The Lessor applied to the court claiming outstanding payment of rent and maintenance reserves under the lease plus damages. They claimed that the Certificate of Acceptance signed by the Lessee on delivery precluded any claim on the condition of the aircraft at delivery. The Lessee resisted the claim by the Lessor on the grounds that (1) the Lessor failed to perform its obligations under the lease in terms of delivery condition and as such the Lessee was not obliged to pay rent, and (2) there had been a total failure of consideration.

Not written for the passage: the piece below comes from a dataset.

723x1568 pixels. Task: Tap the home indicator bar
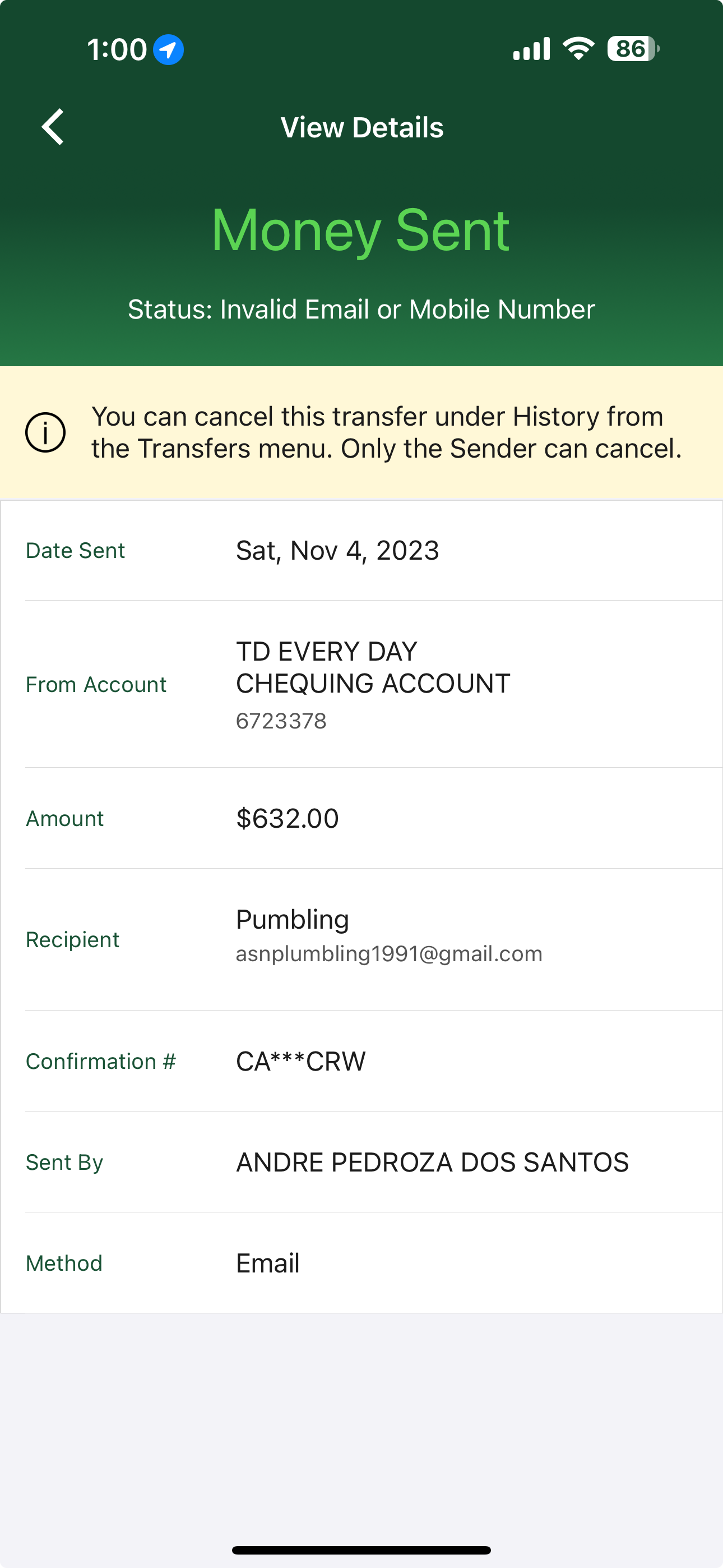coord(362,1549)
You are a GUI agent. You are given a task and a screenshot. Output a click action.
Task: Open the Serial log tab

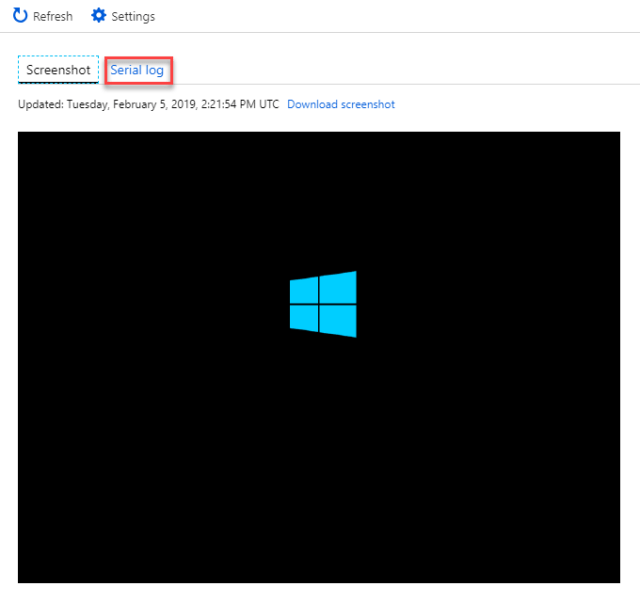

Alternatively, the Lessee argued that it would be entitled to counterclaim substantial damages.
The Court held that (1) the Lessee had a real prospect of establishing that it was entitled to make a claim founded on the Lessor’s failure to perform its obligations in terms of the delivery condition of the aircraft; (2) the Lessee had a “sufficiently arguable” case of total failure of consideration; and (3) that it would be inappropriate to order security for costs.
The case highlights the significance of the total failure of consideration argument and its ability to override approved contractual provisions in aircraft leasing documentation.